For chronic osteomyelitis, combination with surgical debridement is suggested.
Rifampin is used as a supplement to the antistaphylococcal antibiotics – bactericidal action.
Treatment duration is 6-9 months.
Surgery:
For AHO – surgical debridement if subperiosteal/intraosseous abscess is present, limited response to antibiotics
For chronic osteomyelitis – sequestrum removal, abscess drainage, granulation tissue debridement
Debridement of all nonviable, devitalized tissues is essential.

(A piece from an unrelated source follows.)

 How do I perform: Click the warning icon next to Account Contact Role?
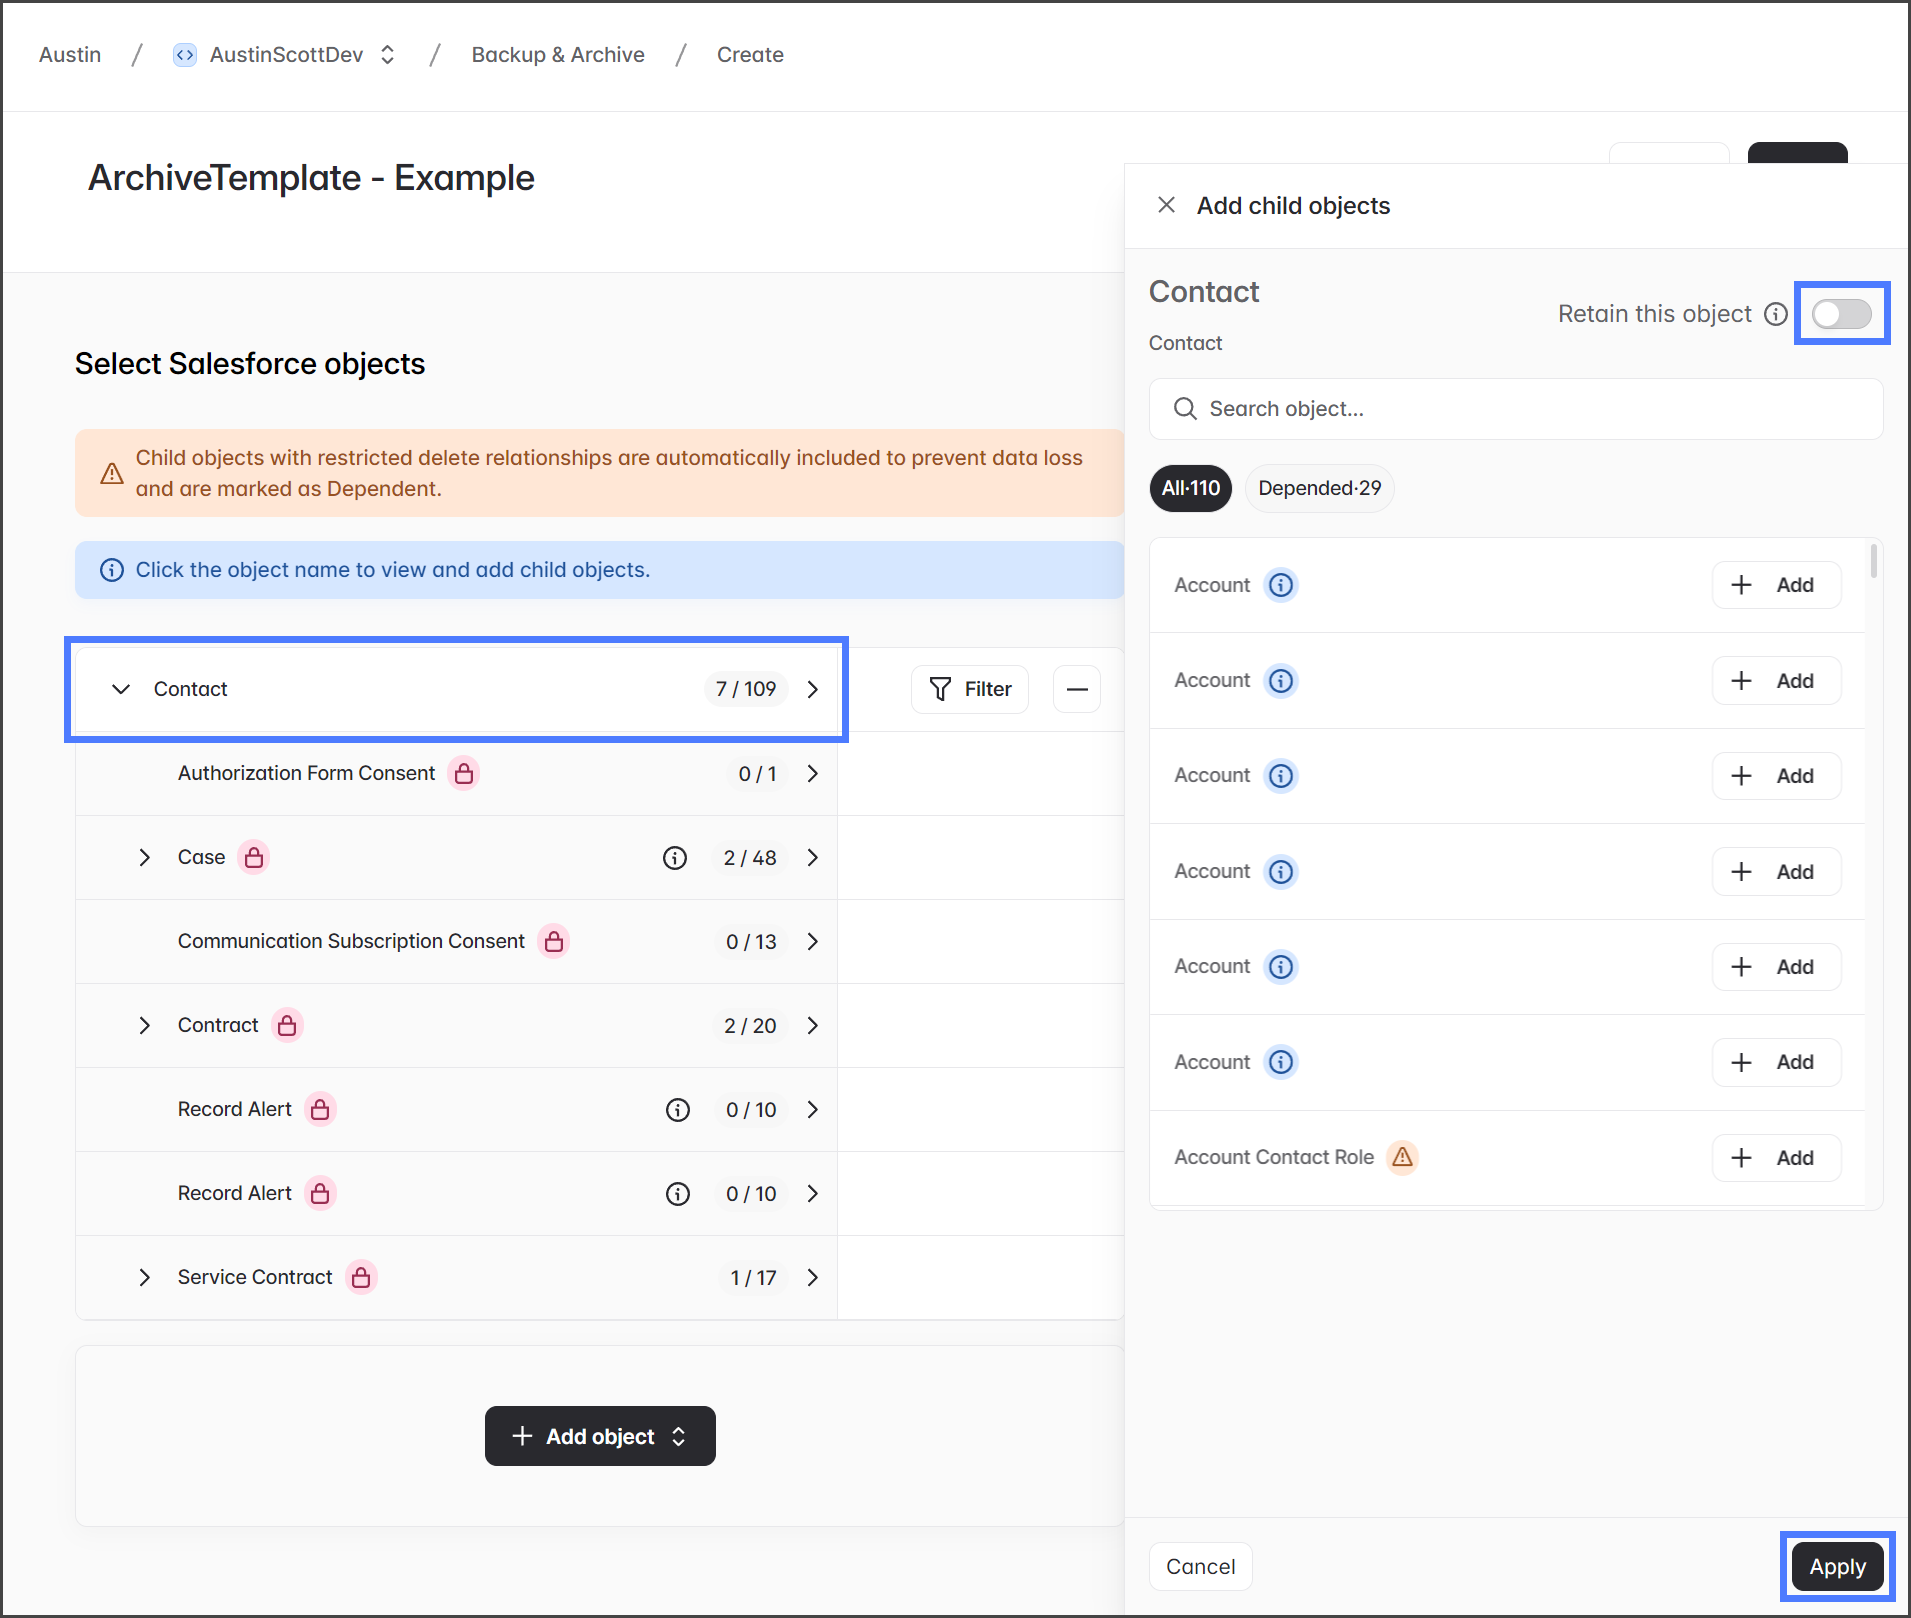pyautogui.click(x=1403, y=1158)
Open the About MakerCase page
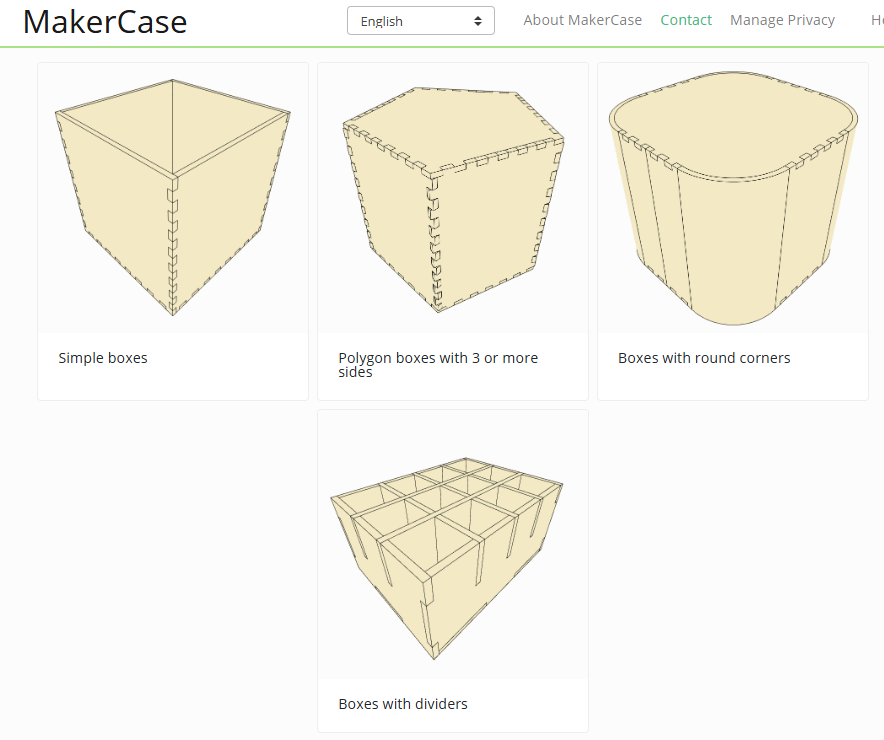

Bone debridement should be done until cancellous bleeding, paprika sign, is seen.
Antibiotic impregnated PMMA beads can be used to achieve local antibiotic release and reduce dead space.

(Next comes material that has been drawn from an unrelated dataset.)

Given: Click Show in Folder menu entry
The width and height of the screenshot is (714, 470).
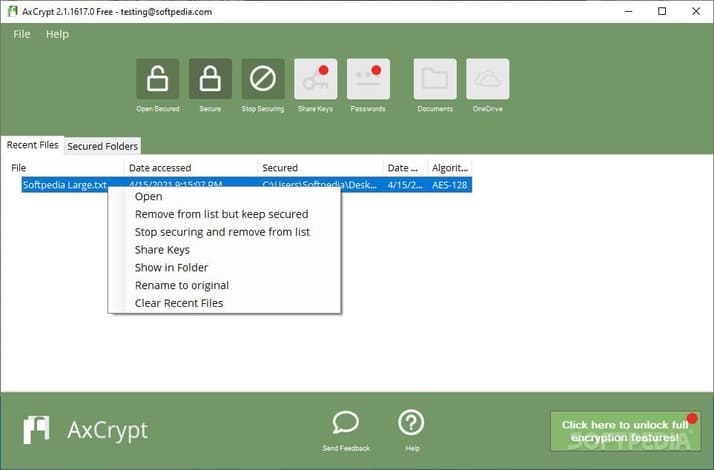Looking at the screenshot, I should [x=171, y=267].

If no cortex continuity after debridement – external stabilization is needed.
If extensive bone defect is present – reconstructive procedures such as bone grafting, vascularized fibula grafting or bone transport with Ilizarov method can be performed.
Complications:
AHO:
Chronic infection, septic arthritis, growth disturbance, DVT, pulmonary embolism, avascular necrosis, deformity, adverse drug reactions
Septic arthritis – especially in bones with intraarticular metaphysis
Growth disturbance – bar formation, mostly central and diffuse. Hard to resect. May cause severe limb length discrepancies.
DVT – especially as a part of disseminated staphylococcal infection. Panton-Valentine lekocidin in MRSA infections is responsible.
Chronic osteomyelitis:
Recurrence in 20-30% of patients. Aggressive debridement needs to be performed in order to prevent recurrences.
Osteopenia, angular deformity, joint stiffness, pin site infections.